Gay groups are conspicuously absent from the list of recipients of cash from United Way Ottawa. In a press briefing on June 8, the Community Services Cabinet spoke to their new funding process.
In June 2010, United Way changed its priority goals for community funding away from projects that focus on specific demographic groups, such as sex education programs for youth, toward research-based projects where results are more easily measured. The new direction and narrow focus alarmed many health and service community organizations, which feared that many community programs would fall by the wayside.
In releasing the list, Jeffrey Dale, chair of the Community Investment Committee, acknowledged the organizations that did not meet the new requirements.
“By far the most difficult part of this process was acting on the funding recommendations of our volunteer reviewers, which resulted in reduced funding to a number of programs which we have supported in the past,” he said.
Dale said United Way had approximately $6 million in available funds, but that 225 proposals were received and evaluated, with the amount for funding requests totalling $18 million.
The funds were allocated to 116 programs run by 71 agencies — and 24 new programs were added to the list. United Way will also fund 43 programs in another focus area called Turning Lives Around; the first call for proposal for these programs will be in 2012.
Carole Gagnon, vice-president of community services, said that because of the new proposal process, United Way set aside $2.3 million to assist organizations they had worked with historically but who were not funded this year.

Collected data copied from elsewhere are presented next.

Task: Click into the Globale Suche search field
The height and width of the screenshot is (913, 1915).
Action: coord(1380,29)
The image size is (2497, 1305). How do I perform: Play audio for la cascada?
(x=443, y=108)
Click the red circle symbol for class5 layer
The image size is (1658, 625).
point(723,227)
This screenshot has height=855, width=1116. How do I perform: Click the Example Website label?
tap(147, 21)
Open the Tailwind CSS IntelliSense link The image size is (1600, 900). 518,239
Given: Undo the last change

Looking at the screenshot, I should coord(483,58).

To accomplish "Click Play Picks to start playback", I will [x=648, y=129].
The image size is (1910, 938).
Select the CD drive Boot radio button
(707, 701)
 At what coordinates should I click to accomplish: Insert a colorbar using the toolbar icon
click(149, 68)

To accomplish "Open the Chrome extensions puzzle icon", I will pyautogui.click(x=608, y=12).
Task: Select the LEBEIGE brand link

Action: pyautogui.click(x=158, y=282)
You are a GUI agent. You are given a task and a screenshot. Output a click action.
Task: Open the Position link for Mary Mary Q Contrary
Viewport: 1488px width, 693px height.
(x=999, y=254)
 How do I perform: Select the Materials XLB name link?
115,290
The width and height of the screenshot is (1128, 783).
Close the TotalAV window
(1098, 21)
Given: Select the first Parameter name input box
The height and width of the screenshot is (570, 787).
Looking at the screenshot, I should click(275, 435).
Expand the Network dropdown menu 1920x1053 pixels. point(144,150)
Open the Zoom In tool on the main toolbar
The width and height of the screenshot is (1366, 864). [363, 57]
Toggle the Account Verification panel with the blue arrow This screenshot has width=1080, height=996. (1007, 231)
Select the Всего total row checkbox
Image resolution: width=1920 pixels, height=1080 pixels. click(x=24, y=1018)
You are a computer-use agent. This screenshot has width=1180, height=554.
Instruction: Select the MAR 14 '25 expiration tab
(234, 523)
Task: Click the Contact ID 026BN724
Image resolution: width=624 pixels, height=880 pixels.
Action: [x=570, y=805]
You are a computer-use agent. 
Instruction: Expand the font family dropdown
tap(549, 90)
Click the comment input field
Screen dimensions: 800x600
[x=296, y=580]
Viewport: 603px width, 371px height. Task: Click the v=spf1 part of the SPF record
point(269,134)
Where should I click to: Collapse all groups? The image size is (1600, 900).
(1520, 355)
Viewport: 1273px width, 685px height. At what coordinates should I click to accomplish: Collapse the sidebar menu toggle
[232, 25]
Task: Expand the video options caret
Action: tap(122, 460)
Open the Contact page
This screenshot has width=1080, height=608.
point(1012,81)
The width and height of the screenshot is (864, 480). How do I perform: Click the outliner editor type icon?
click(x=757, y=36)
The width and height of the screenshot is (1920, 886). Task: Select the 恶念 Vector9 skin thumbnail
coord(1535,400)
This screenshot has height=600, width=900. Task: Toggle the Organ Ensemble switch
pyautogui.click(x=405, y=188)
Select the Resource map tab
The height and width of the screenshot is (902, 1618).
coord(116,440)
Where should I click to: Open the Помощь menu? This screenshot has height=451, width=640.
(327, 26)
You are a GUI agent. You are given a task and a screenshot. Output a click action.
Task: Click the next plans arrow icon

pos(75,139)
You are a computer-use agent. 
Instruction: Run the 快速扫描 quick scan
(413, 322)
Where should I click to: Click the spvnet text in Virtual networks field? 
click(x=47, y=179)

Planned Parenthood of Ottawa (PPO) received $13,298 for transition purposes. United Way Ottawa had funded PPO’s community education program for young people since 1975. This year, the agency’s funding bid was denied.
Gagnon said that if United Way were not committed to the transition funds, many more organizations could have been funded, including queer agencies that scored well in the evaluation process.
“A number of them [queer agencies] are very well positioned — based on what they proposed this year and based on how they were ranked — to receive funding from United Way in the future should they score equally as well as they did in this round,” said Gagnon.
Gagnon added that she is open and willing to meet with the executive directors of queer organizations in an open community meeting to talk about the funding process. Gagnon also stressed that agencies are able to get direct funding through designations.
This year, designated funds — in cases where donors specified an organization to receive their donation — amounted to $13.2 million.
Michael Allen, president and CEO of United Way Ottawa, reiterated the importance of designated funds.
“We would encourage agencies that were not funded or fully funded this year to work with us to try and reduce that gap between what we’ve raised and what we need and to elevate their own profiles about the great work they’re doing in the community and to help them increase their designations,” he said. “We are in the business of increasing philanthropy; we want to help these organizations whether or not we were able to fund them through the limitations in this particular program.”